No início dos anos 2000, era um movimento arriscado – mesmo com o espírito rebelde dos anos 80 e 90 já ficando para trás. Apenas os verdadeiros vanguardistas se atreveriam a um salto assim. Louis Vuitton, na época, ainda era muito um símbolo do luxo clássico: conservador, com forte tradição e resistente a mudanças bruscas.
Mas tudo mudou em 1998, quando Marc Jacobs assumiu o comando. Jovem, americano e sem as amarras da tradição francesa, ele reiniciou a marca de dentro para fora. E começou com algo inesperado – arte.
2001. Stephen Sprouse: Grafite como Manifesto
Stephen Sprouse não era um artista típico. Vinha da cena underground – punk, a pegada urbana de Nova York, cultura de rua. Marc Jacobs lhe entregou a tela sagrada: o monograma LV. E Sprouse fez o impensável – pintou por cima com spray. Riscados em neon com “Louis Vuitton” transformaram o padrão clássico em algo cru e caótico.
As primeiras bolsas com grafite pareciam quase sacrílegas. Mas foi isso que as tornou poderosas. De repente, o luxo não era intocável – era alto, bagunçado, vivo. Em 2009, após a morte de Sprouse, Jacobs relançou a coleção em tributo. Um testemunho de como ideias radicais podem virar legado.
2003. Takashi Murakami: O Monograma em Technicolor
Se Sprouse fez Vuitton punk, Murakami fez a marca brincar. Em 2003, o artista japonês, conhecido por sua estética “superflat” inspirada em anime, apresentou o Monograma Multicolorido: 33 tons vibrantes impressos em canvas branco ou preto.
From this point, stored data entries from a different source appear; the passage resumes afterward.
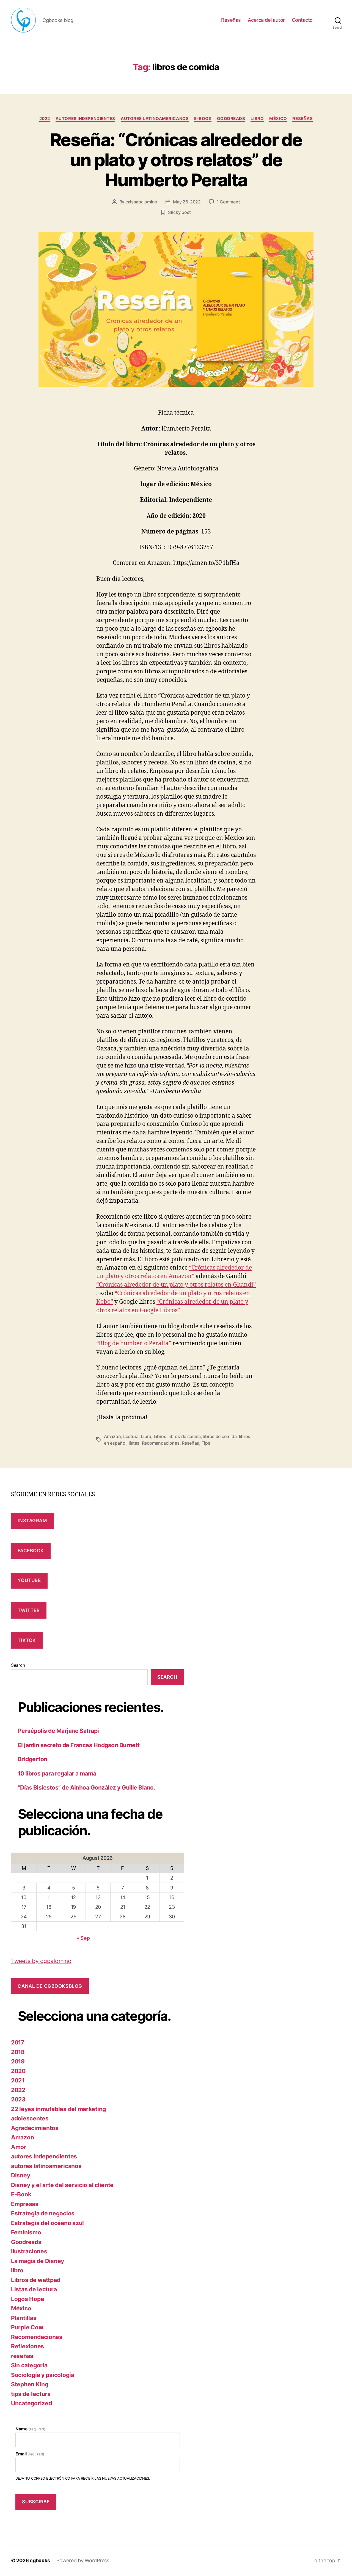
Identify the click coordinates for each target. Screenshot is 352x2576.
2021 (17, 2080)
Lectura (131, 1436)
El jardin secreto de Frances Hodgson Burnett (79, 1745)
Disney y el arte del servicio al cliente (62, 2185)
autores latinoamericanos (155, 118)
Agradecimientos (35, 2128)
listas (134, 1443)
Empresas (24, 2204)
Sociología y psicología (42, 2374)
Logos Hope (27, 2298)
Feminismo (26, 2232)
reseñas (302, 118)
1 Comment (228, 202)
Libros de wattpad (35, 2280)
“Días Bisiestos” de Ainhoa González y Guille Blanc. (86, 1787)
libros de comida (220, 1436)
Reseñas (231, 20)
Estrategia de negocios (43, 2213)
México (278, 118)
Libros (160, 1436)
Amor (18, 2147)
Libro (146, 1436)
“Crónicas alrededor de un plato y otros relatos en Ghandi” (176, 1285)
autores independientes (85, 118)
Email (29, 2454)
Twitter (29, 1610)
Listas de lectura (34, 2289)
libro (257, 118)
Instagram (32, 1520)
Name (30, 2428)
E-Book (202, 118)
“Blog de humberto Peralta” (133, 1343)
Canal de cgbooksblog (50, 1986)
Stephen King (29, 2384)
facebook (31, 1550)
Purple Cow (27, 2327)
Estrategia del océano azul (47, 2223)
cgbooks (40, 2560)
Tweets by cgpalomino (41, 1960)
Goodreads (231, 118)
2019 (18, 2061)
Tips (206, 1443)
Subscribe (36, 2501)
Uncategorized (31, 2403)
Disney (20, 2175)
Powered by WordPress (82, 2560)
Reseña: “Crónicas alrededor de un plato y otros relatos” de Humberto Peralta (176, 159)
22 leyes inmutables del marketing (58, 2109)
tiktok (27, 1640)
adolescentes (30, 2118)
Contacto (302, 20)
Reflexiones (27, 2346)
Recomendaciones (161, 1443)
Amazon (112, 1436)
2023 (18, 2099)
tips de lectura (31, 2393)
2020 (18, 2071)
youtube (29, 1580)
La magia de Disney (37, 2261)
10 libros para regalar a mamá (57, 1773)
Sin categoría (29, 2365)
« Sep (83, 1938)
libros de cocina (185, 1436)
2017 (17, 2042)
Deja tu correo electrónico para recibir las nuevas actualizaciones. (82, 2478)
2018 (18, 2052)
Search (18, 1665)
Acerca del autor (266, 20)
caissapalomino (141, 202)
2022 (44, 118)
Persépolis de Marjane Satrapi (58, 1730)
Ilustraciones (29, 2251)
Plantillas (23, 2317)
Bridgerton (32, 1759)
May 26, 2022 (187, 202)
As bolsas LV passaram a parecer doces. Foi uma revolução – o ícone do luxo sério aprendeu a sorrir. Nos anos seguintes, Murakami adicionou flores de sakura, criaturas de olhos arregalados tipo desenho animado e até dirigiu um curta anime para Louis Vuitton. A colaboração durou mais de uma década, transformando a própria ideia do que moda poderia ser.
A linha Multicolorido se tornou a bolsa It dos anos 2000 – vista em Paris Hilton, Jessica Simpson e em todas as capas de tabloides. Introduziu a ideia do “luxo divertido”, abrindo caminho para a moda flertar abertamente com a cultura pop.
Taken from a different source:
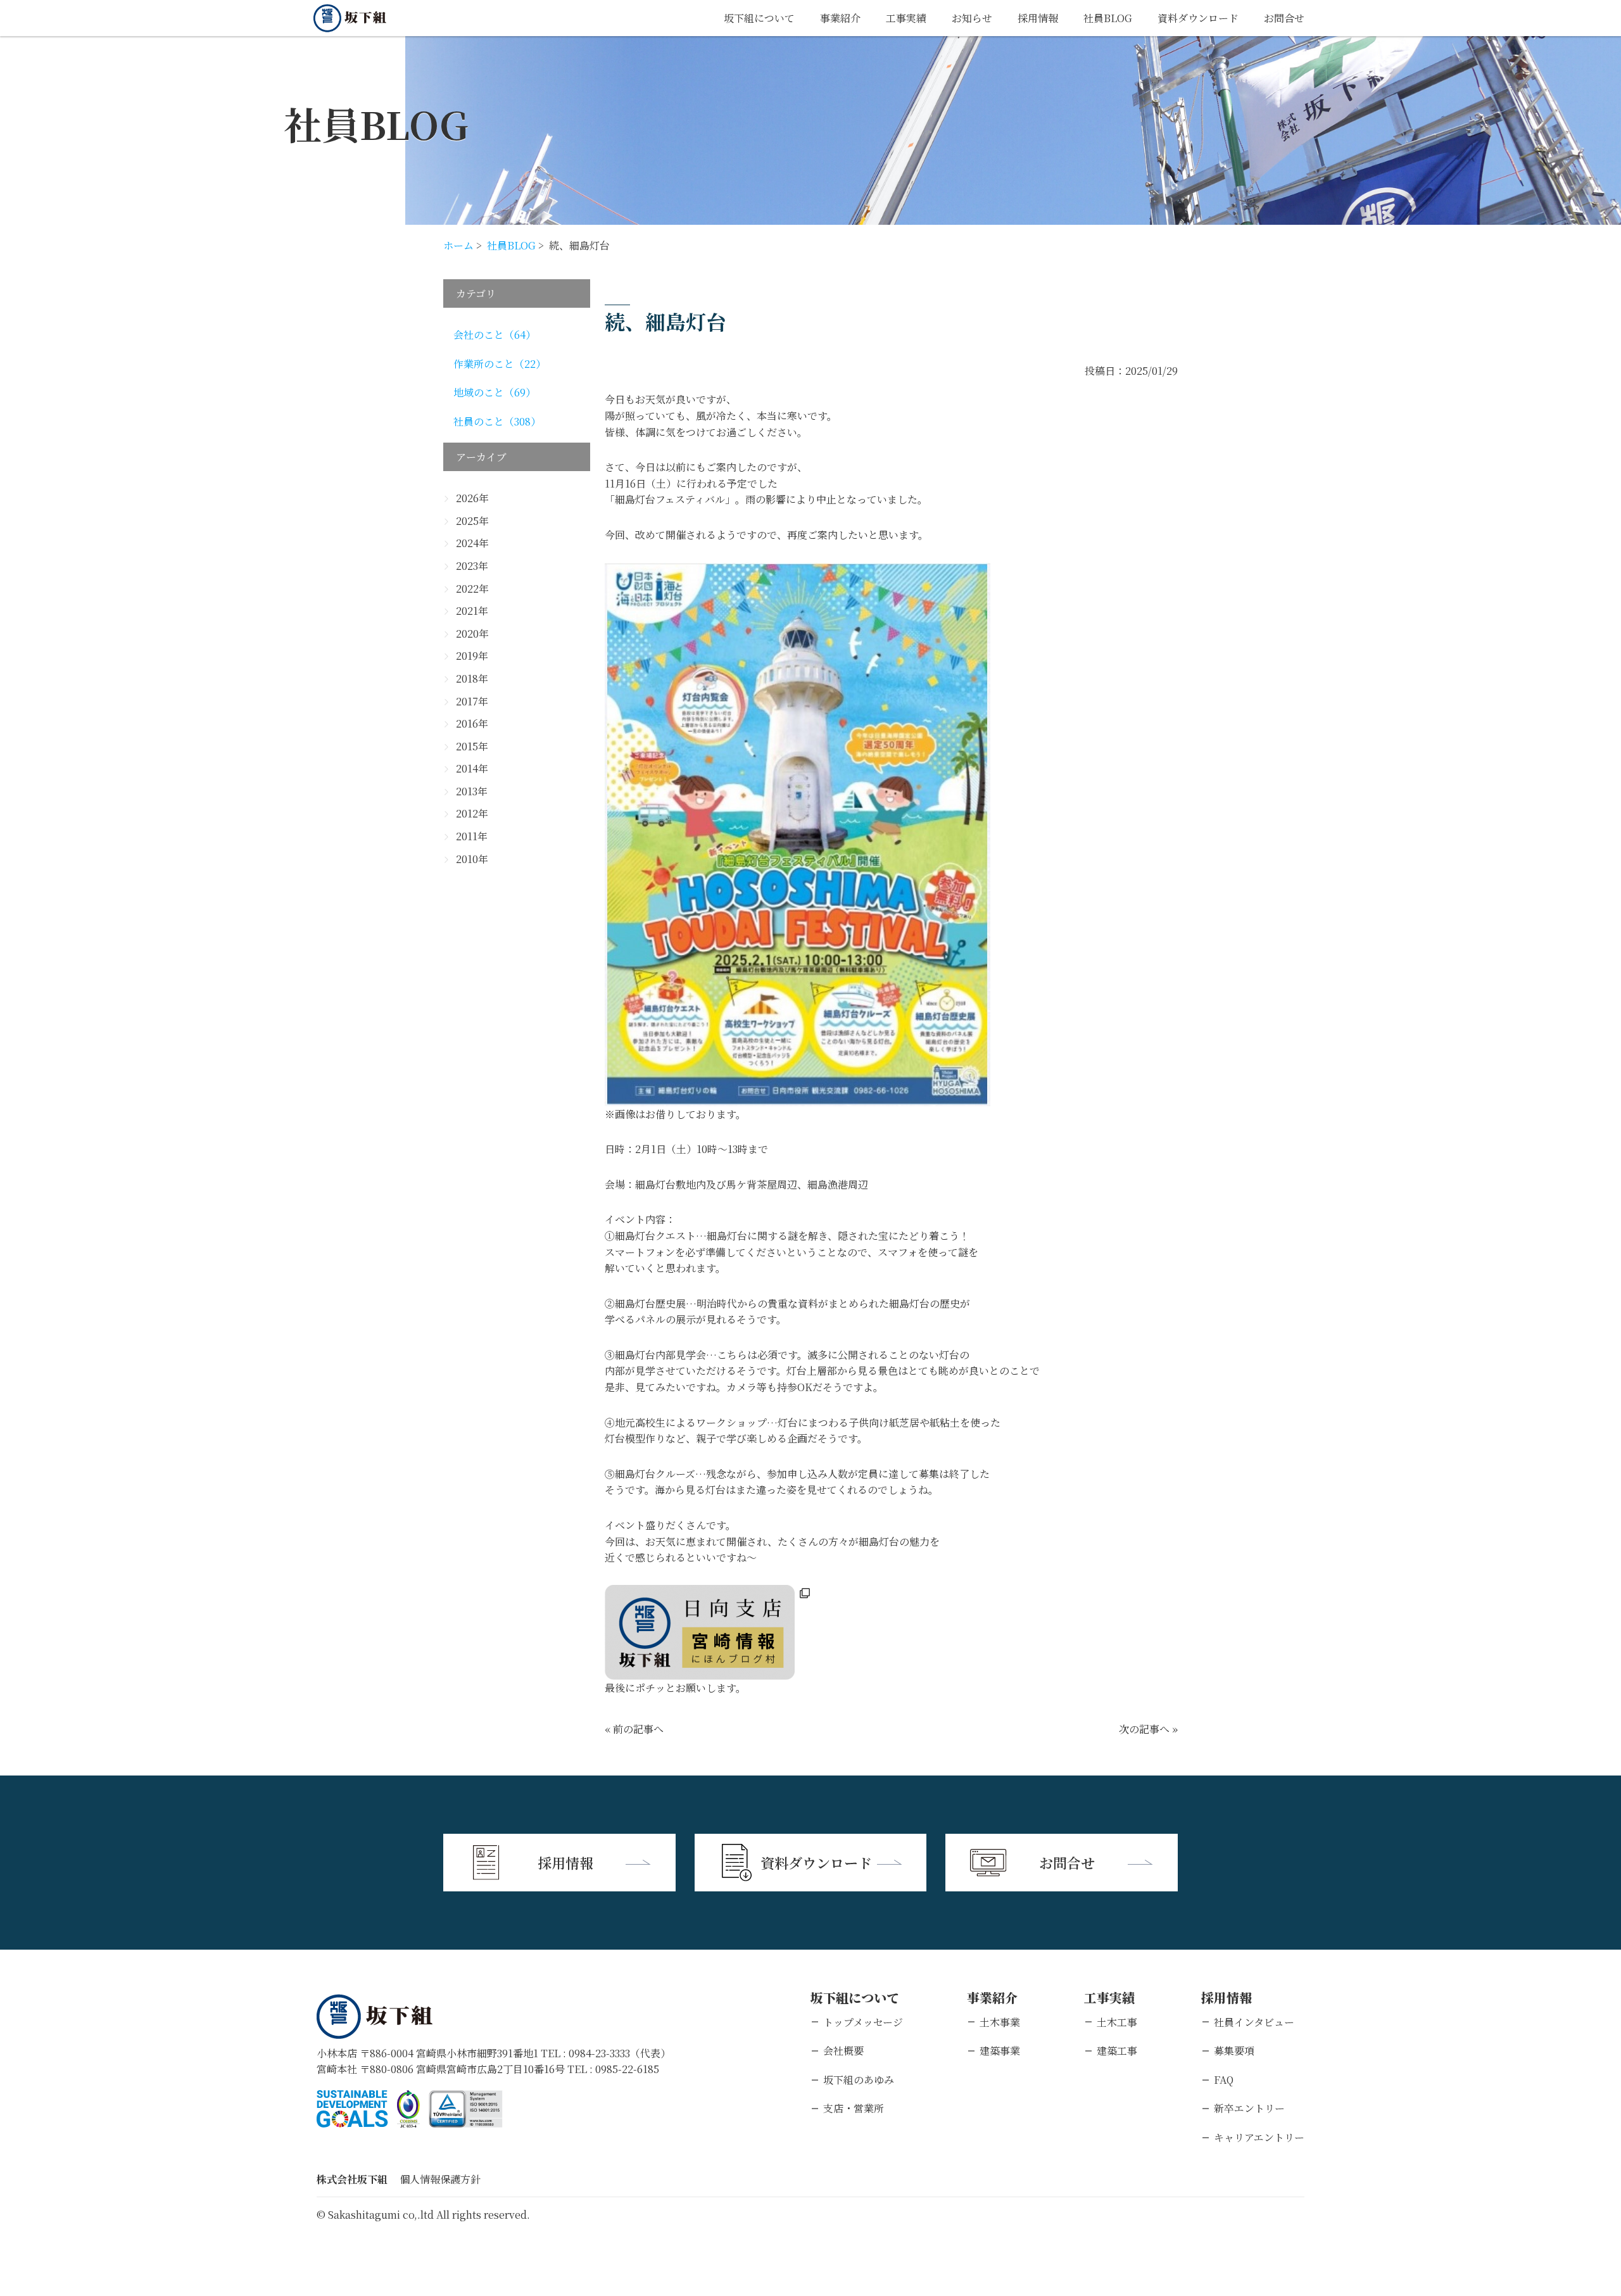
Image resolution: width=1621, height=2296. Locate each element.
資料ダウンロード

2012. Yayoi Kusama: Infinito em Bolinhas
Outra voz do Japão, porém com energia muito diferente. A arte de Yayoi Kusama é obsessiva, meditativa e profundamente pessoal. Suas bolinhas – repetidas sem parar – refletem tanto seu estado mental quanto sua visão do cosmos.
Em 2012, Jacobs chamou Kusama para colaborar, e logo as bolsas LV ficaram cobertas por pontos ousados e rítmicos: vermelho, branco, amarelo, preto. Não era apenas uma coleção – era uma instalação itinerante. Até as vitrines da LV tornaram-se parte da experiência, transformadas em paisagens de sonho pontilhadas.
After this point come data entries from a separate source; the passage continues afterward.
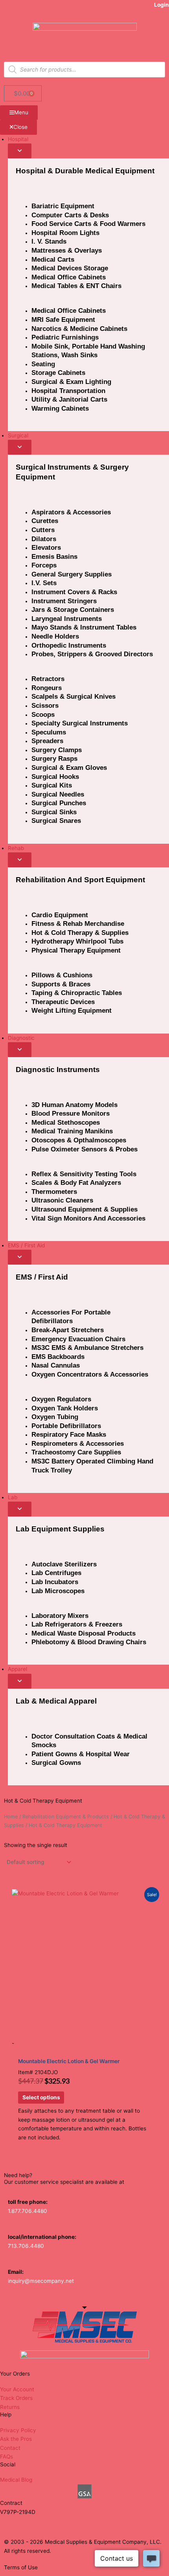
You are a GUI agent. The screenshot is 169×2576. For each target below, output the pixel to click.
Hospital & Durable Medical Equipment (85, 171)
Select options (41, 2097)
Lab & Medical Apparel (56, 1701)
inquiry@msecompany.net (41, 2281)
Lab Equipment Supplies (60, 1529)
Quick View (85, 2028)
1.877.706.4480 (27, 2211)
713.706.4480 (26, 2246)
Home (11, 1817)
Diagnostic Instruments (58, 1069)
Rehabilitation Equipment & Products (65, 1817)
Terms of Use (21, 2567)
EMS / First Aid (42, 1277)
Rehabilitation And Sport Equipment (80, 880)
Dez anos depois, em 2022, a parceria voltou – desta vez maior e mais audaciosa. Sob a direção de Nicolas Ghesquière, os pontos ganharam volume 3D, acabamento metálico e técnica sofisticada. Em Paris, uma animatrônica em tamanho real de Kusama pintava uma vitrine. Não era apenas moda – era uma homenagem. Uma ponte entre design, tempo e obsessão.
2017. Jeff Koons: Um Museu na Sua Mão
Koons não criou arte nova para a Louis Vuitton – ele emprestou dos grandes mestres. Na Coleção Masters, imprimiu obras de Da Vinci, Titian, Rubens, Van Gogh e Fragonard diretamente nas bolsas.
Era arte vestível no sentido mais literal. Ao lado de cada pintura, o nome do artista aparecia em letras douradas maiúsculas. A cereja do bolo? Um chaveiro de cachorro balão brilhante – a assinatura kitsch de Koons.
A coleção gerou polêmica. Para alguns, foi uma gloriosa homenagem. Para outros – puro comercialismo. Mas essa tensão é a marca registrada de Koons: borrando os limites entre alta e baixa cultura, sagrado e superficial. Ele pergunta: se a Mona Lisa está numa bolsa, ela continua sendo uma obra-prima?
Quando Marc Jacobs saiu da Louis Vuitton em 2013, ele não deixou apenas coleções – ele deixou um modelo.
Um modelo em que a moda não é apenas comércio ou tendência, mas um meio de expressão. Uma galeria de colaborações, contradições e diálogos culturais.
A Louis Vuitton não é mais só malas ou bolsas. Ela é uma exposição portátil. Um ponto de partida para conversas. Uma tela em movimento.